Work instruction: Instruction for the data below: set down exactly the lines from the line with "This screenshot has height=354, width=1239." to the line with "Select the crop tool icon", inclusive, and no others.

Information supplied:
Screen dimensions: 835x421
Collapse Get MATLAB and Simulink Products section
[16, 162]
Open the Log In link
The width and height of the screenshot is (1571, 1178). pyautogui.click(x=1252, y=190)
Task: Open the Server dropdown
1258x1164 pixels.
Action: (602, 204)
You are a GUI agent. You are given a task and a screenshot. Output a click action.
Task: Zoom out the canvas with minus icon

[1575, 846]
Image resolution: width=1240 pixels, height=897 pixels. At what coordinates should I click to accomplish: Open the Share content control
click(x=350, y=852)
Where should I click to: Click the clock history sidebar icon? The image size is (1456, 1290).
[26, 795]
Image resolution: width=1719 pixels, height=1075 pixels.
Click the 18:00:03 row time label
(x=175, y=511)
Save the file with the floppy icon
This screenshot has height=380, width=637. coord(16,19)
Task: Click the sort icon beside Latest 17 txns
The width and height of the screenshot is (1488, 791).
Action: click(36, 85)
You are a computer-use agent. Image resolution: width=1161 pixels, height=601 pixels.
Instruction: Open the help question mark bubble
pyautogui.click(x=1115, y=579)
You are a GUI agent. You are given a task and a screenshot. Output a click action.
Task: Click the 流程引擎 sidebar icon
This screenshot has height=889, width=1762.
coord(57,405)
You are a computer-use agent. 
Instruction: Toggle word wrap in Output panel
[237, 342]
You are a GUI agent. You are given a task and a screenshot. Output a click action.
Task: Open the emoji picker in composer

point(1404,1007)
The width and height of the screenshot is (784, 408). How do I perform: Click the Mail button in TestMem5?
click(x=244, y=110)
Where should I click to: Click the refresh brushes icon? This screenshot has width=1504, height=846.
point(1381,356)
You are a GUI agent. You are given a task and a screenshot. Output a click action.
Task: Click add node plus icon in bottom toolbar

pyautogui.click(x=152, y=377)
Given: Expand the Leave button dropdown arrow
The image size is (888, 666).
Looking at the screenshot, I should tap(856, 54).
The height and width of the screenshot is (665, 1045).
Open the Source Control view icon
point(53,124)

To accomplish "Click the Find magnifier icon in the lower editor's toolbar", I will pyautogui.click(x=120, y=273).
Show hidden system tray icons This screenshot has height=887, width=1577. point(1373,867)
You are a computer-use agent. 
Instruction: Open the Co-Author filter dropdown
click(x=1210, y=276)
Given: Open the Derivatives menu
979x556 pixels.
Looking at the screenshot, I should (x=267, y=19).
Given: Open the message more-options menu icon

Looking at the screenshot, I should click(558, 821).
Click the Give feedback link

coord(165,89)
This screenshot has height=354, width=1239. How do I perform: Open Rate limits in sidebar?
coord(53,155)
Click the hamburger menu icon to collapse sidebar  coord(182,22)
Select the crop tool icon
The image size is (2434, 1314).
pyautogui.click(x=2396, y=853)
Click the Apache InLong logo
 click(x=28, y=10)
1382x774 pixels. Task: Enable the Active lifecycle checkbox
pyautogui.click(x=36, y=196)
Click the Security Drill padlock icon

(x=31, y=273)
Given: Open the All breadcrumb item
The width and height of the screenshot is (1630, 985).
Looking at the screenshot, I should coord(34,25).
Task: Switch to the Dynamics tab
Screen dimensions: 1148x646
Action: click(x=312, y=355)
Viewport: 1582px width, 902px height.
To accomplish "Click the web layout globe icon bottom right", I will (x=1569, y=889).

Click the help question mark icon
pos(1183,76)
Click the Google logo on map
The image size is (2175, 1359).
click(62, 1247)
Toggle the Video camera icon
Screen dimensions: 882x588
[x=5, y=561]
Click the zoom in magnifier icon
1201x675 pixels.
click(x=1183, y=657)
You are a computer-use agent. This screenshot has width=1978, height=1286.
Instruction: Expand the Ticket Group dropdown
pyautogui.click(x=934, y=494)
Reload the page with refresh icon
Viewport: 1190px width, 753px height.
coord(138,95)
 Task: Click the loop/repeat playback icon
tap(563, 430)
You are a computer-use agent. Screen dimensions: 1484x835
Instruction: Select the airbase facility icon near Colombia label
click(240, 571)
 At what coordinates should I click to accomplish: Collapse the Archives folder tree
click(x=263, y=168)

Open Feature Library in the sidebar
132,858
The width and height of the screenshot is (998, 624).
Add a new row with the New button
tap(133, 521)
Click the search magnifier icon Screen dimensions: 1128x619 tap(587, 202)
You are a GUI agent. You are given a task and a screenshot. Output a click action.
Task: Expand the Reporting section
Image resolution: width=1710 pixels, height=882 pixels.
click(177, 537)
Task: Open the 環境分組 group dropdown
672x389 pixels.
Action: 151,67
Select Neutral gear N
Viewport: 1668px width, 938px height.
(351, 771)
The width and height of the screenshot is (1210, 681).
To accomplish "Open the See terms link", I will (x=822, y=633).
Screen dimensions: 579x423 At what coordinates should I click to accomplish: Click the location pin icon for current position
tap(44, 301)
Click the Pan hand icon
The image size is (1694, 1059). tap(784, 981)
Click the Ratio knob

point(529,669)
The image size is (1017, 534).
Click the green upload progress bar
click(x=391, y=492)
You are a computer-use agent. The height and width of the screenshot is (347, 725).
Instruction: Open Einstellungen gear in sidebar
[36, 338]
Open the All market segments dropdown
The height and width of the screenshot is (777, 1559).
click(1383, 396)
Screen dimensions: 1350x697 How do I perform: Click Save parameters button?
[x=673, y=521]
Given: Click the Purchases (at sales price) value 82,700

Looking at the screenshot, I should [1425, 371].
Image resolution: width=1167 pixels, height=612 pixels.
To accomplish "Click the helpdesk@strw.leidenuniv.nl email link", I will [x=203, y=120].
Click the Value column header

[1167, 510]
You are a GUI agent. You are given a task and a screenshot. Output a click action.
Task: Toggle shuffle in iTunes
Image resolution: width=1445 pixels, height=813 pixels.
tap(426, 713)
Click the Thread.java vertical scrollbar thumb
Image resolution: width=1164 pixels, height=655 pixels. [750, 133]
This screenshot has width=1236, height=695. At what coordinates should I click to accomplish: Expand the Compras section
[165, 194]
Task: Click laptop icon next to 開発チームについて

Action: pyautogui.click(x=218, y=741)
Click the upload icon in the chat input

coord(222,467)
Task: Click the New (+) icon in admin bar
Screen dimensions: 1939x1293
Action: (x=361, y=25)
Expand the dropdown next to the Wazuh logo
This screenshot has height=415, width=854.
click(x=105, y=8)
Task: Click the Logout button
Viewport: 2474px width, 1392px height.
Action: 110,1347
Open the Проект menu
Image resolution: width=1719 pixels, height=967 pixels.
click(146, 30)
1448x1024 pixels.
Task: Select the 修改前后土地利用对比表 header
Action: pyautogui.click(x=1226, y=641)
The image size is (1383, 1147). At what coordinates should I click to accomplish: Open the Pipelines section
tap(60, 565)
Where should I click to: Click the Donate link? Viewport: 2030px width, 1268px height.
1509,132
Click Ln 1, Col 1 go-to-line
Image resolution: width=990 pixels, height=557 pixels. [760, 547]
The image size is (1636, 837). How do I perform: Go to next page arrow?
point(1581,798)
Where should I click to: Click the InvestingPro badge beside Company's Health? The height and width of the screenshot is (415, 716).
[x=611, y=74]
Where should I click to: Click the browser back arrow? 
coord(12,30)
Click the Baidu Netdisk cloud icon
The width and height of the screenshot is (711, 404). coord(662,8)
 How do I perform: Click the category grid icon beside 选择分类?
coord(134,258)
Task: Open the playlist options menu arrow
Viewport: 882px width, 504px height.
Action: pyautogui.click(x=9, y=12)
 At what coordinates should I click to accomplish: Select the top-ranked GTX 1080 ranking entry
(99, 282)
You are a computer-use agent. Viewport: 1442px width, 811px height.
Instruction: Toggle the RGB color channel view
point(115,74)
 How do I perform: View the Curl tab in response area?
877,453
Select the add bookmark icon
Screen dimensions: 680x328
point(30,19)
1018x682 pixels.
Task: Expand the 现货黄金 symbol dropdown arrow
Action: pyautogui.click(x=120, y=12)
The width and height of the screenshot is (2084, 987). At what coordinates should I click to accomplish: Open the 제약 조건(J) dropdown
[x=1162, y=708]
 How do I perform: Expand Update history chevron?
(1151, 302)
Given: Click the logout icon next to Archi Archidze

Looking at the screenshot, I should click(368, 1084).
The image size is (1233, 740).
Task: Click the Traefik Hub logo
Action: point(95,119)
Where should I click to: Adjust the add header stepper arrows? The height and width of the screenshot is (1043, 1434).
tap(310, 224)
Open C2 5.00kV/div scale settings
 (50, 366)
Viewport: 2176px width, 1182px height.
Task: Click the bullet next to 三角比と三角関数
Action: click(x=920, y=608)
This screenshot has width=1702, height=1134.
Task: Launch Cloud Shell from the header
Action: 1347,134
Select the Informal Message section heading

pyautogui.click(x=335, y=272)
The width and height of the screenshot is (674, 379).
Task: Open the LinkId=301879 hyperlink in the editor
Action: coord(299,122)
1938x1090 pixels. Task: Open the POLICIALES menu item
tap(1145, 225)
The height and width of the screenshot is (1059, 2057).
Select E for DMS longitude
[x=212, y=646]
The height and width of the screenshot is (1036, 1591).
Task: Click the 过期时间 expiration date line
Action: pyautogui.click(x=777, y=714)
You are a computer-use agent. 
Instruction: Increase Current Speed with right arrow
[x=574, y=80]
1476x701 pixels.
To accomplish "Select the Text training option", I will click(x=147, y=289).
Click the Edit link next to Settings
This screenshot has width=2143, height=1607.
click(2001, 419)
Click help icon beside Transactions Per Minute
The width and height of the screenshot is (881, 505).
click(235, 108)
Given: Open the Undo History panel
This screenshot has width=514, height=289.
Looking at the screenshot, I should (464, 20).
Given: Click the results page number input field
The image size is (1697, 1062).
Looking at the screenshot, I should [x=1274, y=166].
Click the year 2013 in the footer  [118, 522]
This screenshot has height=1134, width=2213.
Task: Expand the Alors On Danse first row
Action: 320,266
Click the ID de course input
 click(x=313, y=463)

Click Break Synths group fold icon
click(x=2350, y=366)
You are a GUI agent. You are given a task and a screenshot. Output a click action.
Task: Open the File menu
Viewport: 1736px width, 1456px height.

Response:
This screenshot has height=354, width=1239. How do I perform: Open Rate limits in sidebar?
coord(53,155)
Click the hamburger menu icon to collapse sidebar  coord(182,22)
Select the crop tool icon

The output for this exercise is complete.